Письмо, которое Сезанн послал Золя, выражая благодарность за присланный ему экземпляр романа, было мрачным и грустным. По существу, письмо это было прощальным, и друзья больше никогда не встречались[622].
Из художников, друзей Золя, только Моне был достаточно откровенен, чтобы чистосердечно сказать ему о своем впечатлении. „Вы были настолько любезны, что прислали мне „Творчество", — писал Моне. — Я очень обязан вам. Я всегда с большим удовольствием читал ваши книги, а эта была для меня вдвойне интересна потому, что поднимает те проблемы искусства, за которые я так долго боролся. Я прочел ее и, должен признаться, расстроен и встревожен. Вы сознательно старались, чтобы ни один из ваших персонажей не походил ни на кого из нас, но, несмотря на это, я боюсь, что пресса и публика, наши враги, могут вспомнить имя Мане или, по крайней мере, наши имена, чтобы объявить нас неудачниками, что, конечно, не входило в ваши намерения; я отказываюсь верить в это. Простите, что говорю вам так. Это не критика, я прочел „Творчество" с большим удовольствием, каждая страница вызывала у меня воспоминания. К тому же вам известно мое фанатическое восхищение вашим талантом. Нет, я не критикую, но я очень долго сражался и боюсь, что в момент успеха критики могут использовать вашу книгу для того, чтобы нанести нам решительный удар".[623]
Подобно Сезанну, Моне, Писсарро и Ренуар начали теперь избегать Золя.
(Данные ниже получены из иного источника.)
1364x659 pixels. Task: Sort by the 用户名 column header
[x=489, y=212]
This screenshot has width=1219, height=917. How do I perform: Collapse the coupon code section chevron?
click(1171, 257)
Тридцатилетняя дружба Сезанна и Золя окончилась в тот самый год, когда художник обрел, наконец, какой-то покой. В апреле 1886 года он, с согласия родителей, обвенчался в Эксе с Гортензией Фике. Полгода спустя, в возрасте восьмидесяти восьми лет, скончался отец Сезанна, оставив сыну значительное состояние, избавлявшее его от забот. Но Сезанн не изменил своего образа жизни и продолжал вести в Эксе то же скромное существование, что и прежде. Казалось, мир вокруг него сузился, центром его стал дом его отца Жа де Буффан, где он жил со своей престарелой матерью, в то время как жена и сын большей частью находились в Париже. Друзей у него не осталось, за исключением Писсарро, Ренуара, Шоке и папаши Танги, да и от них он нечасто получал вести. Кроме того, он не одобрял новых взглядов Писсарро и зачастую с сожалением говорил: „Если бы он продолжал писать, как в 1870 году, он был бы самым сильным из нас".[624]
Ничто не могло отвлечь Сезанна в его добровольном изгнании от единственной цели его жизни — работы, которая поглощала все его мысли и, как он однажды сказал Золя, „несмотря на все перемены, была единственным убежищем, где можно было найти подлинное удовлетворение".[625]
Гоген тоже в конце концов решил, что ему необходимо уединение. Подобно Сезанну, он намеревался развивать свои способности и совершенствоваться в одиночестве. 1886 год он провел вдалеке от Парижа, в нижней Бретани, но поселиться предпочел в Понт-Авене, хорошо известном прибежище художников. Там он снимал комнаты в гостинице Глоанек, предпочитаемой учениками Кормона и Жюльена, двух популярных в Париже руководителей мастерских. Слишком эгоцентричный для того, чтобы быть по-настоящему общительным, он не искал компании и сторонился веселого общества. Молодой художник Эмиль Бернар, посетивший его по совету Шуффенекера, был принят не слишком любезно, но умудрился посмотреть некоторые его работы и заметил, что „мелкие мазки создают цветовую ткань и напоминают мне Писсарро; мало стиля"[626].
Уже почти сорокалетний Гоген представлял странный контраст с остальными постояльцами мадам Глоанек не только своей внешностью, но и угрюмым видом, с которым он занимался работой, не говоря уже о самой работе, казавшейся ученикам различных направлений бунтарской и дерзкой. Молодой английский художник, который его там видел, хотя почти и не разговаривал с ним, впоследствии описывал Гогена как высокого человека с могучей фигурой, с темными волосами и смуглой кожей, тяжелыми веками и красивыми чертами лица. Одевался он, как бретонский рыбак, в синий свитер, а на голове носил берет, надетый набок. Его вид, походка и прочее напоминали состоятельного бискайского капитана прибрежной шхуны. Держался он замкнуто и самоуверенно, почти сурово, хотя, когда хотел, умел быть приветливым и очаровательным[627].